DATA IN THIS EXERCISE ->

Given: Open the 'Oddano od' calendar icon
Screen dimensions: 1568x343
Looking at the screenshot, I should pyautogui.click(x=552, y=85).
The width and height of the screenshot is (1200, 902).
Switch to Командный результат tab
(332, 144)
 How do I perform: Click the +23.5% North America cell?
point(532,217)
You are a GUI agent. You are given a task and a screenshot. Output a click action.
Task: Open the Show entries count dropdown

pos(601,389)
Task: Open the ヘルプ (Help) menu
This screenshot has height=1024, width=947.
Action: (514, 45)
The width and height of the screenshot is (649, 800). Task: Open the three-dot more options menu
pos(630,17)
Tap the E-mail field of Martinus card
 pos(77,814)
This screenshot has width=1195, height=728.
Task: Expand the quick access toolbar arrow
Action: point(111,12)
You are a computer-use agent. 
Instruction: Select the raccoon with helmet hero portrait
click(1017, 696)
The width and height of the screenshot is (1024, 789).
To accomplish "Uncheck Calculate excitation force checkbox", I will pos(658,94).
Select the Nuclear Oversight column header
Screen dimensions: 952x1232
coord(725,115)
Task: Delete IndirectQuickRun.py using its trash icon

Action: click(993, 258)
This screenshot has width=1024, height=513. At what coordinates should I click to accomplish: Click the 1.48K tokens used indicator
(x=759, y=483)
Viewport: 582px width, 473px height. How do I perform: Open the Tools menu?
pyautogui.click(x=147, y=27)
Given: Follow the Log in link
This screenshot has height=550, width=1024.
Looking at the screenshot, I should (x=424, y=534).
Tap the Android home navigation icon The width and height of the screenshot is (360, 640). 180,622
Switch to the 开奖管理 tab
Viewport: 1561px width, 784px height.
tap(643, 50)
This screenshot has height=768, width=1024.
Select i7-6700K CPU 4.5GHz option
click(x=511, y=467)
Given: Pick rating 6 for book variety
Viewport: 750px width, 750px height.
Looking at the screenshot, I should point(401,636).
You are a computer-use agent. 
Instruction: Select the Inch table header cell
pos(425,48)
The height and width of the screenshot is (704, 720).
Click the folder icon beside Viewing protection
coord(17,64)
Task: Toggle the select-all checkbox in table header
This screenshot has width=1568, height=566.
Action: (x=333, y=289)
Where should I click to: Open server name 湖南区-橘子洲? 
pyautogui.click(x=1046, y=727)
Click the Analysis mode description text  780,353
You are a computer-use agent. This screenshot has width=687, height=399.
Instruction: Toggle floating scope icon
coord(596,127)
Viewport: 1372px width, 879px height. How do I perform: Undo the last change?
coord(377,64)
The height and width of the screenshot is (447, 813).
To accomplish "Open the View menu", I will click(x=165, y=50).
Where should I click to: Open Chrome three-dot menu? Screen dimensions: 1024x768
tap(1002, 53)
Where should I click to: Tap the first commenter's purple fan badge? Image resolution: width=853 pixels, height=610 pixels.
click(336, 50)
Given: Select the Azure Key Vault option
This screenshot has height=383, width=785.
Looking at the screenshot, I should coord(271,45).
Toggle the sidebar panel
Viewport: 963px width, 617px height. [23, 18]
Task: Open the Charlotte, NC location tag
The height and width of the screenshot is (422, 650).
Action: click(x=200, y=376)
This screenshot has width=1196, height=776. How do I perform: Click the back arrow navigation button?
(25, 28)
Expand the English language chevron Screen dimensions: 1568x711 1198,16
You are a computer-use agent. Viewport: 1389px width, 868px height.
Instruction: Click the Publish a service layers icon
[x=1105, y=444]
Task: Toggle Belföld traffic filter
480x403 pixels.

WORK TO BE COMPLETED -> Return all entries exactly.

SOLUTION FOR THIS PROBLEM ->
Given: Open the 'Oddano od' calendar icon
Screen dimensions: 1568x343
Looking at the screenshot, I should pyautogui.click(x=552, y=85).
The width and height of the screenshot is (1200, 902).
Switch to Командный результат tab
(332, 144)
 How do I perform: Click the +23.5% North America cell?
point(532,217)
You are a GUI agent. You are given a task and a screenshot. Output a click action.
Task: Open the Show entries count dropdown

pos(601,389)
Task: Open the ヘルプ (Help) menu
This screenshot has height=1024, width=947.
Action: (514, 45)
The width and height of the screenshot is (649, 800). Task: Open the three-dot more options menu
pos(630,17)
Tap the E-mail field of Martinus card
 pos(77,814)
This screenshot has width=1195, height=728.
Task: Expand the quick access toolbar arrow
Action: point(111,12)
You are a computer-use agent. 
Instruction: Select the raccoon with helmet hero portrait
click(1017, 696)
The width and height of the screenshot is (1024, 789).
To accomplish "Uncheck Calculate excitation force checkbox", I will pos(658,94).
Select the Nuclear Oversight column header
Screen dimensions: 952x1232
coord(725,115)
Task: Delete IndirectQuickRun.py using its trash icon

Action: click(993, 258)
This screenshot has width=1024, height=513. At what coordinates should I click to accomplish: Click the 1.48K tokens used indicator
(x=759, y=483)
Viewport: 582px width, 473px height. How do I perform: Open the Tools menu?
pyautogui.click(x=147, y=27)
Given: Follow the Log in link
This screenshot has height=550, width=1024.
Looking at the screenshot, I should (x=424, y=534).
Tap the Android home navigation icon The width and height of the screenshot is (360, 640). 180,622
Switch to the 开奖管理 tab
Viewport: 1561px width, 784px height.
tap(643, 50)
This screenshot has height=768, width=1024.
Select i7-6700K CPU 4.5GHz option
click(x=511, y=467)
Given: Pick rating 6 for book variety
Viewport: 750px width, 750px height.
Looking at the screenshot, I should point(401,636).
You are a computer-use agent. 
Instruction: Select the Inch table header cell
pos(425,48)
The height and width of the screenshot is (704, 720).
Click the folder icon beside Viewing protection
coord(17,64)
Task: Toggle the select-all checkbox in table header
This screenshot has width=1568, height=566.
Action: (x=333, y=289)
Where should I click to: Open server name 湖南区-橘子洲? 
pyautogui.click(x=1046, y=727)
Click the Analysis mode description text  780,353
You are a computer-use agent. This screenshot has width=687, height=399.
Instruction: Toggle floating scope icon
coord(596,127)
Viewport: 1372px width, 879px height. How do I perform: Undo the last change?
coord(377,64)
The height and width of the screenshot is (447, 813).
To accomplish "Open the View menu", I will click(x=165, y=50).
Where should I click to: Open Chrome three-dot menu? Screen dimensions: 1024x768
tap(1002, 53)
Where should I click to: Tap the first commenter's purple fan badge? Image resolution: width=853 pixels, height=610 pixels.
click(336, 50)
Given: Select the Azure Key Vault option
This screenshot has height=383, width=785.
Looking at the screenshot, I should coord(271,45).
Toggle the sidebar panel
Viewport: 963px width, 617px height. [23, 18]
Task: Open the Charlotte, NC location tag
The height and width of the screenshot is (422, 650).
Action: click(x=200, y=376)
This screenshot has width=1196, height=776. How do I perform: Click the back arrow navigation button?
(25, 28)
Expand the English language chevron Screen dimensions: 1568x711 1198,16
You are a computer-use agent. Viewport: 1389px width, 868px height.
Instruction: Click the Publish a service layers icon
[x=1105, y=444]
Task: Toggle Belföld traffic filter
480x403 pixels.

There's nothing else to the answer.